═════ Supplied material ═════

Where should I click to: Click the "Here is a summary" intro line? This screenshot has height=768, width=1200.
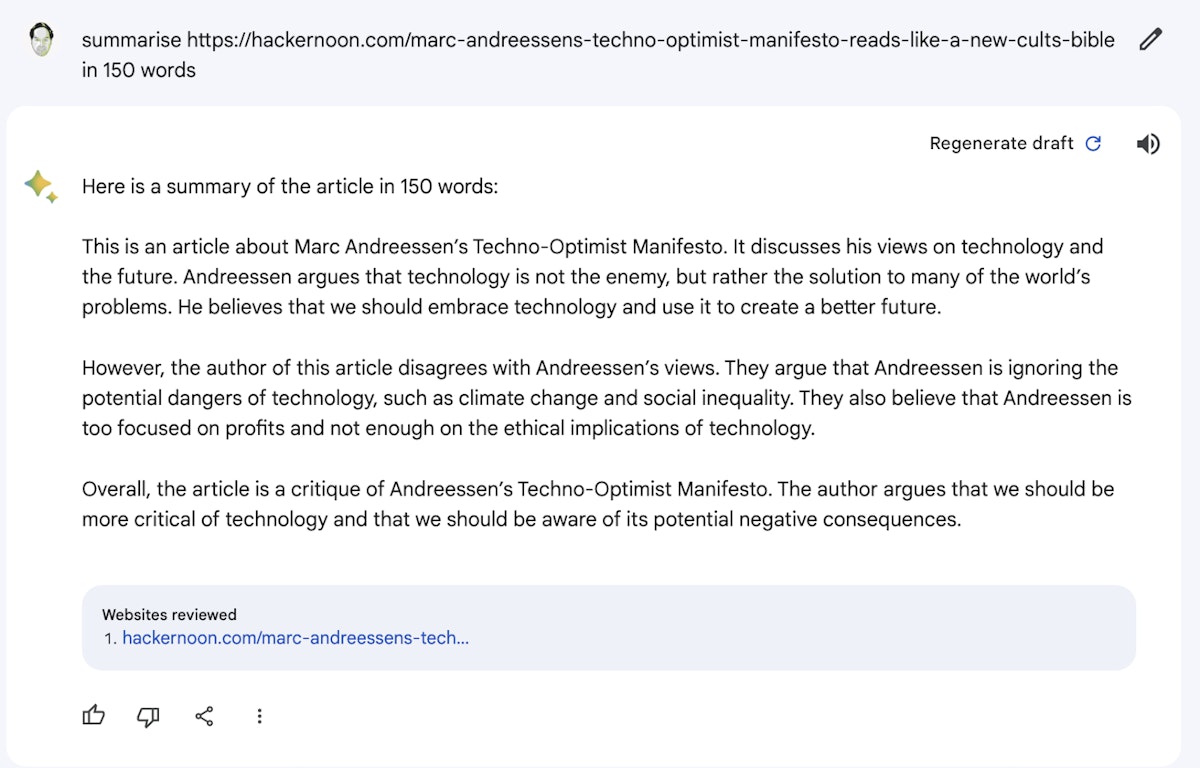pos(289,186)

═════
═════ Supplied material ═════

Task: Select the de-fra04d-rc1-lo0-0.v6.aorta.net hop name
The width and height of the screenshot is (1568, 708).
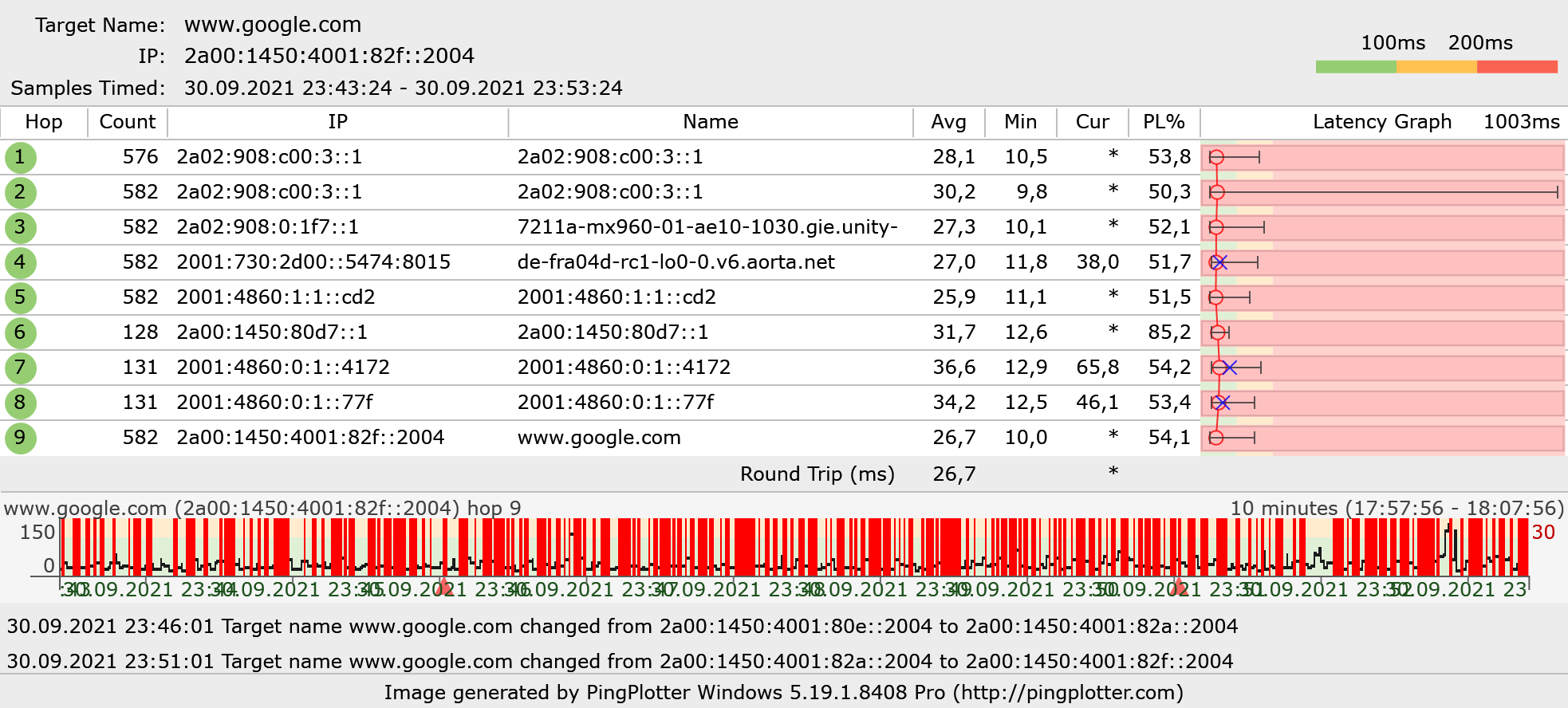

═════
═════ Supplied material ═════

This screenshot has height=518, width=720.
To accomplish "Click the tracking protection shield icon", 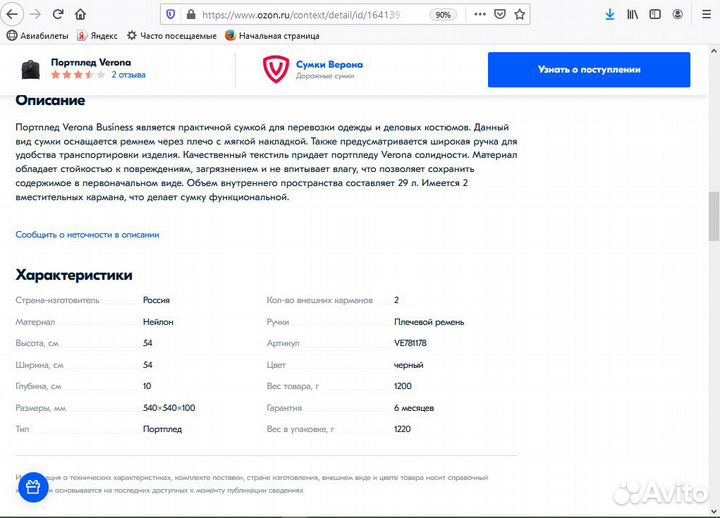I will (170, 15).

═════

Work to complete: After locating the line with "Task: Select the" in the material above, return it and each line after it exactly, ending at the line with "The width and".

Task answer:
Task: Select the de-fra04d-rc1-lo0-0.v6.aorta.net hop name
The width and height of the screenshot is (1568, 708).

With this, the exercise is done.